(Records of locating words and elements)
____

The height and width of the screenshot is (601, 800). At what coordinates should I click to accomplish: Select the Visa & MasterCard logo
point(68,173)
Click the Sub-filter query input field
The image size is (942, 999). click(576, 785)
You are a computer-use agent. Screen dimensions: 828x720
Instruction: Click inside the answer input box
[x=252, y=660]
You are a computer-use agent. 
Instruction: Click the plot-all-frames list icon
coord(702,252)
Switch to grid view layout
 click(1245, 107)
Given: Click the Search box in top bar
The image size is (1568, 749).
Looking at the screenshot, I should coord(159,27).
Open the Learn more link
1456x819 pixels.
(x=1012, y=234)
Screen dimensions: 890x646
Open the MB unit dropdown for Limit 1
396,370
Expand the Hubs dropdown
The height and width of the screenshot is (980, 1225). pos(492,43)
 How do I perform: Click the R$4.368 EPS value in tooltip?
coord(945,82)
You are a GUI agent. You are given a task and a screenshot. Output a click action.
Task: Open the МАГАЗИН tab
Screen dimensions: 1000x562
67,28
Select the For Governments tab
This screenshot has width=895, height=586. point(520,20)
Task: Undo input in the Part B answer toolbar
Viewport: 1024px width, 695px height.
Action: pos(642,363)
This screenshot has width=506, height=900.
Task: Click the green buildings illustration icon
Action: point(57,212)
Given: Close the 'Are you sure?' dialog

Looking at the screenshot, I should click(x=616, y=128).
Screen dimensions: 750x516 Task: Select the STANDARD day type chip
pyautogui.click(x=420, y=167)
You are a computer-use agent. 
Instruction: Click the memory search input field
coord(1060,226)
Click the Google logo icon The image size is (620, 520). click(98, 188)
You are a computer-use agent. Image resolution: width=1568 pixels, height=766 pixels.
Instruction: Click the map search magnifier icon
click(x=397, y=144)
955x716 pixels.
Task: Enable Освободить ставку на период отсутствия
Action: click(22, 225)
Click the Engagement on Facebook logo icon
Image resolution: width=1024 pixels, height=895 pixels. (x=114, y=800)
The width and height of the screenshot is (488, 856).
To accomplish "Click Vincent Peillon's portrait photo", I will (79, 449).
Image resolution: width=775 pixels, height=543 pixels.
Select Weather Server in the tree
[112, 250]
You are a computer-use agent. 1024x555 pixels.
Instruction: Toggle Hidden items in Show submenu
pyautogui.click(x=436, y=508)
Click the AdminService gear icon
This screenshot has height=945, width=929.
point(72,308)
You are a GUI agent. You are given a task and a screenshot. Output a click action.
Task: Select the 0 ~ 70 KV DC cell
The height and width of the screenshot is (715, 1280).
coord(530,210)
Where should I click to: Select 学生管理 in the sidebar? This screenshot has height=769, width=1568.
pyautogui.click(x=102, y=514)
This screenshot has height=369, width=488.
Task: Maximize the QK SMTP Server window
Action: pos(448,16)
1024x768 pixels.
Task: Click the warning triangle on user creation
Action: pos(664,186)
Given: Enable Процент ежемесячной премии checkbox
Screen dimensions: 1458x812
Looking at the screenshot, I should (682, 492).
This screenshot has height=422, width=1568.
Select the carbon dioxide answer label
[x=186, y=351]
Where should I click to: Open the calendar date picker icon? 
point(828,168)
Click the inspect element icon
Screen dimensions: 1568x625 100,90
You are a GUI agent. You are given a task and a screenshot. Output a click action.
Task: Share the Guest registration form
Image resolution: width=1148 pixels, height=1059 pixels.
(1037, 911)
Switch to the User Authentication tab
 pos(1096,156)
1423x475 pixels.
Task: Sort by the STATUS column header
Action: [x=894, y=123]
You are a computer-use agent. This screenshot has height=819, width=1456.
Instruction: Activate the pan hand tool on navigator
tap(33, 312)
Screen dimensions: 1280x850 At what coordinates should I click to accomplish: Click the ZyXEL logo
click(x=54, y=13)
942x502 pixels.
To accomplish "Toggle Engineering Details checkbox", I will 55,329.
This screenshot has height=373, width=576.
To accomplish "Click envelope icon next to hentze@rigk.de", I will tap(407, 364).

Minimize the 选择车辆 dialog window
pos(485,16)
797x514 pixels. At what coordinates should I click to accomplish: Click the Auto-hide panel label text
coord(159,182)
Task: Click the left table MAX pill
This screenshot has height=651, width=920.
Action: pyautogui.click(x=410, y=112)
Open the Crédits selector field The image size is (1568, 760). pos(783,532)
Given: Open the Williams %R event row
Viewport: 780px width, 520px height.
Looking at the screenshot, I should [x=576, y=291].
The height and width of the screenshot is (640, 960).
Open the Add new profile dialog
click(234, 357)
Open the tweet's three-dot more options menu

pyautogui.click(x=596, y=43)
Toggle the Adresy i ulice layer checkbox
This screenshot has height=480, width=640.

____

Exercise description — Recast every line of the items above as a Markdown table with the columns "Row" and "Line," numbering the rows in order and leaving out blank lines.

Task answer —
| Row | Line |
|---|---|
| 1 | The height and width of the screenshot is (601, 800). At what coordinates should I click to accomplish: Select the Visa & MasterCard logo |
| 2 | point(68,173) |
| 3 | Click the Sub-filter query input field |
| 4 | The image size is (942, 999). click(576, 785) |
| 5 | You are a computer-use agent. Screen dimensions: 828x720 |
| 6 | Instruction: Click inside the answer input box |
| 7 | [x=252, y=660] |
| 8 | You are a computer-use agent.  |
| 9 | Instruction: Click the plot-all-frames list icon |
| 10 | coord(702,252) |
| 11 | Switch to grid view layout |
| 12 |  click(1245, 107) |
| 13 | Given: Click the Search box in top bar |
| 14 | The image size is (1568, 749). |
| 15 | Looking at the screenshot, I should coord(159,27). |
| 16 | Open the Learn more link |
| 17 | 1456x819 pixels. |
| 18 | (x=1012, y=234) |
| 19 | Screen dimensions: 890x646 |
| 20 | Open the MB unit dropdown for Limit 1 |
| 21 | 396,370 |
| 22 | Expand the Hubs dropdown |
| 23 | The height and width of the screenshot is (980, 1225). pos(492,43) |
| 24 |  How do I perform: Click the R$4.368 EPS value in tooltip? |
| 25 | coord(945,82) |
| 26 | You are a GUI agent. You are given a task and a screenshot. Output a click action. |
| 27 | Task: Open the МАГАЗИН tab |
| 28 | Screen dimensions: 1000x562 |
| 29 | 67,28 |
| 30 | Select the For Governments tab |
| 31 | This screenshot has width=895, height=586. point(520,20) |
| 32 | Task: Undo input in the Part B answer toolbar |
| 33 | Viewport: 1024px width, 695px height. |
| 34 | Action: pos(642,363) |
| 35 | This screenshot has width=506, height=900. |
| 36 | Task: Click the green buildings illustration icon |
| 37 | Action: point(57,212) |
| 38 | Given: Close the 'Are you sure?' dialog |
| 39 | Looking at the screenshot, I should click(x=616, y=128). |
| 40 | Screen dimensions: 750x516 Task: Select the STANDARD day type chip |
| 41 | pyautogui.click(x=420, y=167) |
| 42 | You are a computer-use agent.  |
| 43 | Instruction: Click the memory search input field |
| 44 | coord(1060,226) |
| 45 | Click the Google logo icon The image size is (620, 520). click(98, 188) |
| 46 | You are a computer-use agent. Image resolution: width=1568 pixels, height=766 pixels. |
| 47 | Instruction: Click the map search magnifier icon |
| 48 | click(x=397, y=144) |
| 49 | 955x716 pixels. |
| 50 | Task: Enable Освободить ставку на период отсутствия |
| 51 | Action: click(22, 225) |
| 52 | Click the Engagement on Facebook logo icon |
| 53 | Image resolution: width=1024 pixels, height=895 pixels. (x=114, y=800) |
| 54 | The width and height of the screenshot is (488, 856). |
| 55 | To accomplish "Click Vincent Peillon's portrait photo", I will (79, 449). |
| 56 | Image resolution: width=775 pixels, height=543 pixels. |
| 57 | Select Weather Server in the tree |
| 58 | [112, 250] |
| 59 | You are a computer-use agent. 1024x555 pixels. |
| 60 | Instruction: Toggle Hidden items in Show submenu |
| 61 | pyautogui.click(x=436, y=508) |
| 62 | Click the AdminService gear icon |
| 63 | This screenshot has height=945, width=929. |
| 64 | point(72,308) |
| 65 | You are a GUI agent. You are given a task and a screenshot. Output a click action. |
| 66 | Task: Select the 0 ~ 70 KV DC cell |
| 67 | The height and width of the screenshot is (715, 1280). |
| 68 | coord(530,210) |
| 69 | Where should I click to: Select 学生管理 in the sidebar? This screenshot has height=769, width=1568. |
| 70 | pyautogui.click(x=102, y=514) |
| 71 | This screenshot has height=369, width=488. |
| 72 | Task: Maximize the QK SMTP Server window |
| 73 | Action: pos(448,16) |
| 74 | 1024x768 pixels. |
| 75 | Task: Click the warning triangle on user creation |
| 76 | Action: pos(664,186) |
| 77 | Given: Enable Процент ежемесячной премии checkbox |
| 78 | Screen dimensions: 1458x812 |
| 79 | Looking at the screenshot, I should (682, 492). |
| 80 | This screenshot has height=422, width=1568. |
| 81 | Select the carbon dioxide answer label |
| 82 | [x=186, y=351] |
| 83 | Where should I click to: Open the calendar date picker icon?  |
| 84 | point(828,168) |
| 85 | Click the inspect element icon |
| 86 | Screen dimensions: 1568x625 100,90 |
| 87 | You are a GUI agent. You are given a task and a screenshot. Output a click action. |
| 88 | Task: Share the Guest registration form |
| 89 | Image resolution: width=1148 pixels, height=1059 pixels. |
| 90 | (1037, 911) |
| 91 | Switch to the User Authentication tab |
| 92 |  pos(1096,156) |
| 93 | 1423x475 pixels. |
| 94 | Task: Sort by the STATUS column header |
| 95 | Action: [x=894, y=123] |
| 96 | You are a computer-use agent. This screenshot has height=819, width=1456. |
| 97 | Instruction: Activate the pan hand tool on navigator |
| 98 | tap(33, 312) |
| 99 | Screen dimensions: 1280x850 At what coordinates should I click to accomplish: Click the ZyXEL logo |
| 100 | click(x=54, y=13) |
| 101 | 942x502 pixels. |
| 102 | To accomplish "Toggle Engineering Details checkbox", I will 55,329. |
| 103 | This screenshot has height=373, width=576. |
| 104 | To accomplish "Click envelope icon next to hentze@rigk.de", I will tap(407, 364). |
| 105 | Minimize the 选择车辆 dialog window |
| 106 | pos(485,16) |
| 107 | 797x514 pixels. At what coordinates should I click to accomplish: Click the Auto-hide panel label text |
| 108 | coord(159,182) |
| 109 | Task: Click the left table MAX pill |
| 110 | This screenshot has height=651, width=920. |
| 111 | Action: pyautogui.click(x=410, y=112) |
| 112 | Open the Crédits selector field The image size is (1568, 760). pos(783,532) |
| 113 | Given: Open the Williams %R event row |
| 114 | Viewport: 780px width, 520px height. |
| 115 | Looking at the screenshot, I should [x=576, y=291]. |
| 116 | The height and width of the screenshot is (640, 960). |
| 117 | Open the Add new profile dialog |
| 118 | click(234, 357) |
| 119 | Open the tweet's three-dot more options menu |
| 120 | pyautogui.click(x=596, y=43) |
| 121 | Toggle the Adresy i ulice layer checkbox |
| 122 | This screenshot has height=480, width=640. |